The shift in the functional structure of leaves and roots was mainly driven by changes in species turnover, but the relative importance of ITV was almost four times higher for root than for leaf traits. These results suggest that changes in nutrient availability act as an environmental filter on both leaf and root traits, but are mediated by different processes. Previous studies have found that along edaphic or nutrient gradients, the shift in leaf traits is mainly determined by changes in species turnover (e.g., Pérez-Ramos et al. 2012; Siefert et al. 2015). Conversely, the shift in root traits along the nutrient gradient was driven almost equally by species turnover and ITV, although it depended on the trait considered.
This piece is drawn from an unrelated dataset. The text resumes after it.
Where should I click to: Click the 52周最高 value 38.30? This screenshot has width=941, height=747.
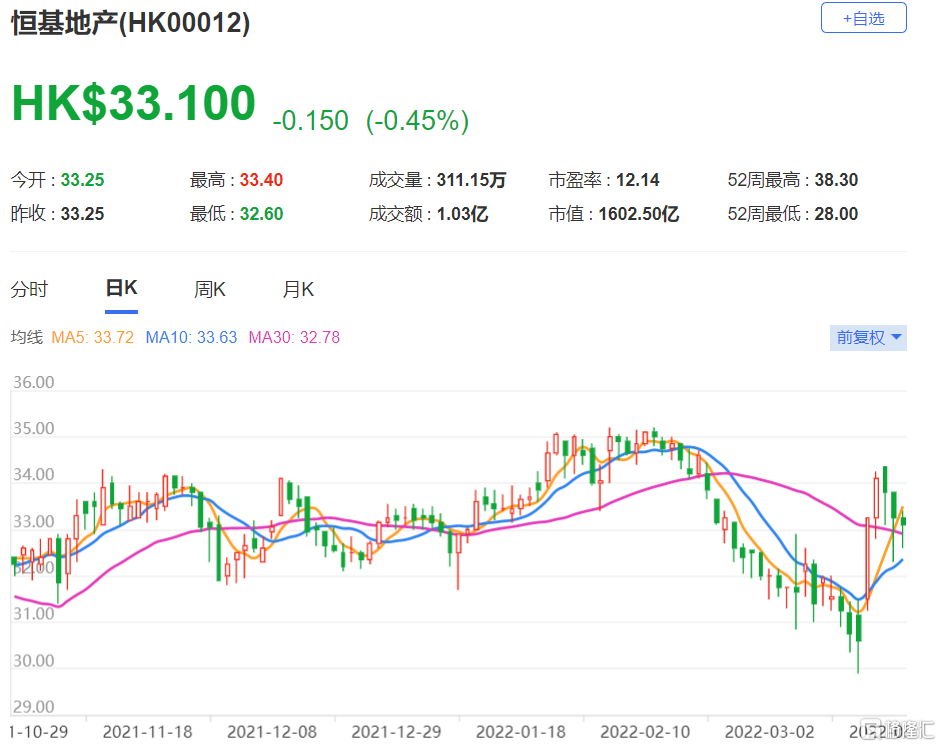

This suggests high within-species phenotypic variability at the root level, either as a result of phenotypic plasticity or ecotypic differentiation (Albert et al. 2011; Carvajal et al. 2017). High root ITV could be explained because root traits are subject to more simultaneous constraints than leaves (Weemstra et al. 2016); thus, high ITV may allow species to achieve an optimal acquisition strategy in response to the co-limitation of multiple resources, which is particularly important in highly heterogeneous environments (Freschet et al. 2015; Read et al. 2017; de la Riva et al. 2018). In summary, our findings suggest that whereas species turnover is responsible for most of the variation in leaf traits across sites (Perez-Ramos et al. 2012, de la Riva et al. 2016a), ITV is an important driver of the shift of root traits in plant communities in response to differences in soil nutrient availability in the southern edge of the Atacama Desert and thus, likely plays a particularly important role in structuring plant communities.

In conclusion, we provide evidence that a nutrient availability gradient did not lead to community-level coordination between leaf and root traits as predicted by the PES framework. This lack of an integrated plant economics spectrum appears to be related to the co-limitation of multiple soil resources, which promote different responses in different types of root traits. Contrary to leaves, roots also exhibited high intraspecific variation, which may allow them to optimize resource acquisition. In summary, our results highlight the importance of including both leaf and root traits to achieve a more thorough understanding how of the limitation of multiple resources can determine plant ecological strategies.